The mathematical concept of information considers that the information contained in a message is associated with the number of possible values or states of this message (Shannon 1948). For example, if the system has only one possible state (e.g., the degree of vertices in a regular network), no information is obtained upon inspection. As the number of possible different states for a system increases, the amount of information in the system increases, that is, the discovery of its real state facilitates further learning.

The entropy is the expected value for the uncertainty of the random variable X (a system state), which refers to a probability distribution, as shown in Eq. 6.

$$ H(X) = -k \sum_{i} p_{i} \log p_{i} $$

In Eq. 6, X is a random variable, pi is the probability of the state i for this variable (with \(\sum _{i} p_{i} = 1\)), and k is a constant for which if arbitrated for k= log2, the entropy value is given in bits. The value of k will be employed. Each calculated entropy value has a maximum value and an associated minimum value. When these limits are known, they help to evaluate how much the real value deviates from these idealized situations.

In a probability distribution for the state of the random variable X, the minimal entropy situation occurs when the uncertainty is minimal. As an example, when only one possible state for X exists, we are 100% certain about this state, so H(X)=0. The maximum entropy situation occurs when all N possible states for the variable have an equal probability of occurrence, i.e., p=1/N and \(H(X) = -\sum \frac {1}{n} \log _{2} (\frac {1}{N}) = \log _{2} N\). Thus, the entropy value for the random variable X of N possible states is within these limits, as shown in Eq. 7.

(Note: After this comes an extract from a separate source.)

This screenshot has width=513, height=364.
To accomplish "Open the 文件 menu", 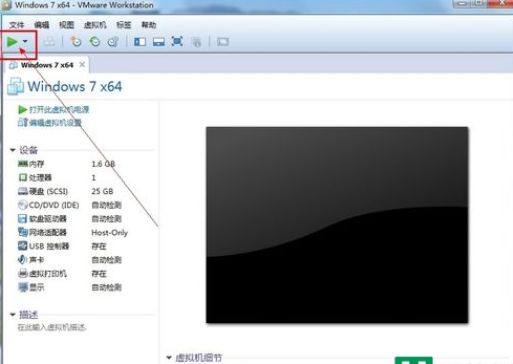I will pos(16,25).
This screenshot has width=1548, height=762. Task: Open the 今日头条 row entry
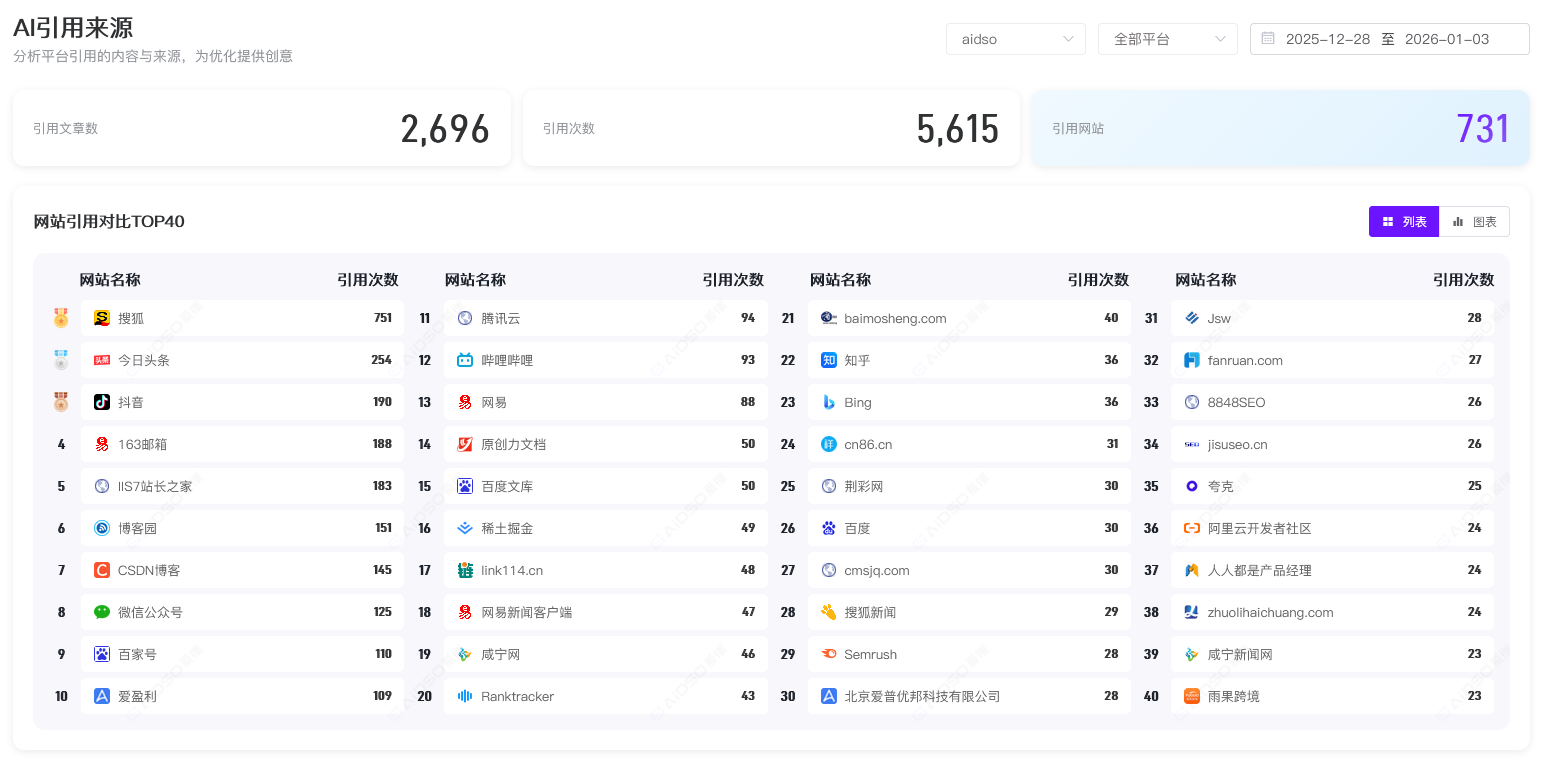tap(243, 360)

$$ 0 \leq H(X) \leq \log_{2} N \text{ bits} $$


Dataset, collection and treatment

The dataset is composed of the titles of articles published in the journals Nature and Science from 1999 to 2008 (Pereira et al. 2011). These journals have high-impact factor values and similar publication frequencies in the collected periodFootnote 1.

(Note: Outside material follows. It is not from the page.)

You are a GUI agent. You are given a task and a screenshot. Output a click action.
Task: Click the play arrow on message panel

The words in these titles were treated according to the treatment rules, which were proposed in Pereira et al. (2011) and organized in a way that each week of publications (Journal number) corresponds to a text file, where each line corresponds to a title. The network is then built from these files.

Building a TVSNT

The SNT is modeled for a TVG, where V is the set of different words and E is the set of pairs of words in the same title; Γ is the collected period, which is given in weeks, since a week is the minimum period of publication of the journals. For Nature, T=514 weeks, and for Science, T=512 weeks. The presence function Υ indicates if two words occur in the same title at least once in a given instant. For this work, we will not use the latency function σ, which is a constant.

The sliding time window wτ,s, is defined initially as τ=8 weeks and s=1 week, i.e., w8,1. The network parameters that are discussed here will be calculated in each window.

Application information entropy in TVSNT

Entropy in titles Networks. According to (Cunha et al. 2020), two random variables can be obtained from the process of titles or cliques network formation: the vertex and the edge. The probabilities of the occurrences of the vertex i and the edge (i,j) are calculated for each time window considered, according to Eq. 8 and Eq. 9, respectively. The time instant t corresponds to the number of the window.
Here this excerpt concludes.